FCC extends waiver for video game accessibility for the last time
The idea behind 2010’s 21st Century Communications and Video Accessibility Act (CVAA) is to make sure that federal accessibility laws created in the ’80s and ’90s were updated to include new digital and communications technologies. The part of the Act pertaining to video games and advanced communications services (think gaming chat and the user interfaces around gamer communications) has been given a year’s waiver. As reported by Gamasutra, this is the third and final time games will be exempted from accessibility requirements. The new deadline is set for January 1st, 2019.

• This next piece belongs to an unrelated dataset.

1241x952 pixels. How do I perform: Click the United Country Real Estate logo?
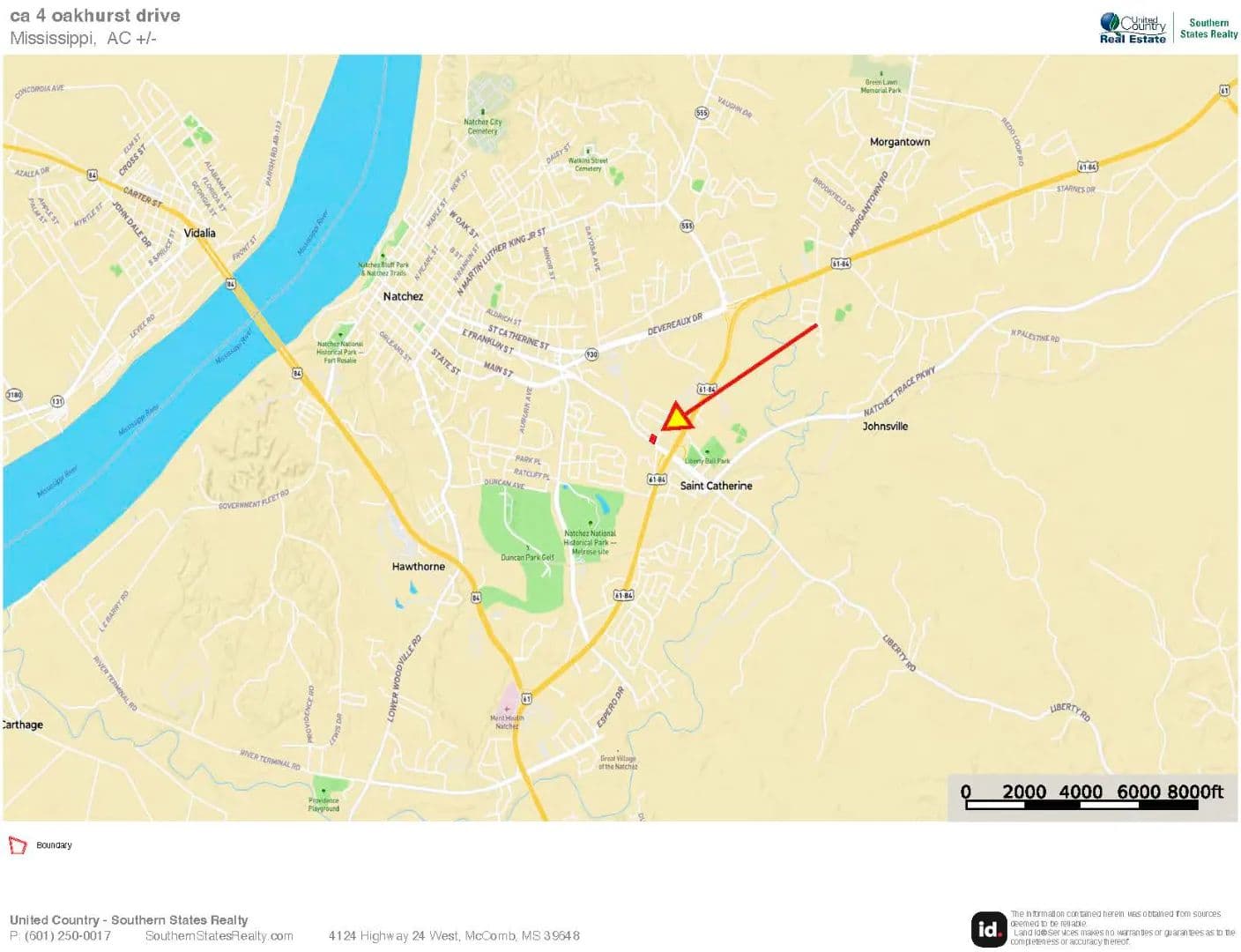tap(1133, 28)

FCC grants games industry a final waiver, legal compliance date for in-game communication functionality (and means to navigate to & operate it) to be accessible to gamers with disabilities now set for one year’s time: games released on or after January 1st 2019 #gamedev #indiedev pic.twitter.com/AfzHQMHxLS
— Ian Hamilton (@ianhamilton_) December 27, 2017
The first multi-year waiver in 2012 was for “consoles, distribution platforms and software,” but the second one-year waiver was defined more narrowly for video game software only, and will expire on December 31st of this year. According to the FCC document itself, the Electronic Software Association (ESA) asked for the extension on behalf of its member developers. The FCC notes that while advocacy groups and commenters on the matter want accessibility in video game software, no one has actively opposed the extension itself.
The FCC says that it decided to grant the waiver for three reasons. One, video games are sufficiently similar in this regard to communications that they can be considered as a class unto themselves. Two, games are primarily made for the purpose of gameplay itself, not communications. Finally, the FCC allows that extending the waiver so that developers can find ways to make them more accessible is in the public interest. In addition, the FCC realizes that accessibility is already becoming ubiquitous, like with the text-to-speech capabilities built into Microsoft’s development kit and the accessibility features inherent in Nintendo’s smartphone companion app for Splatoon.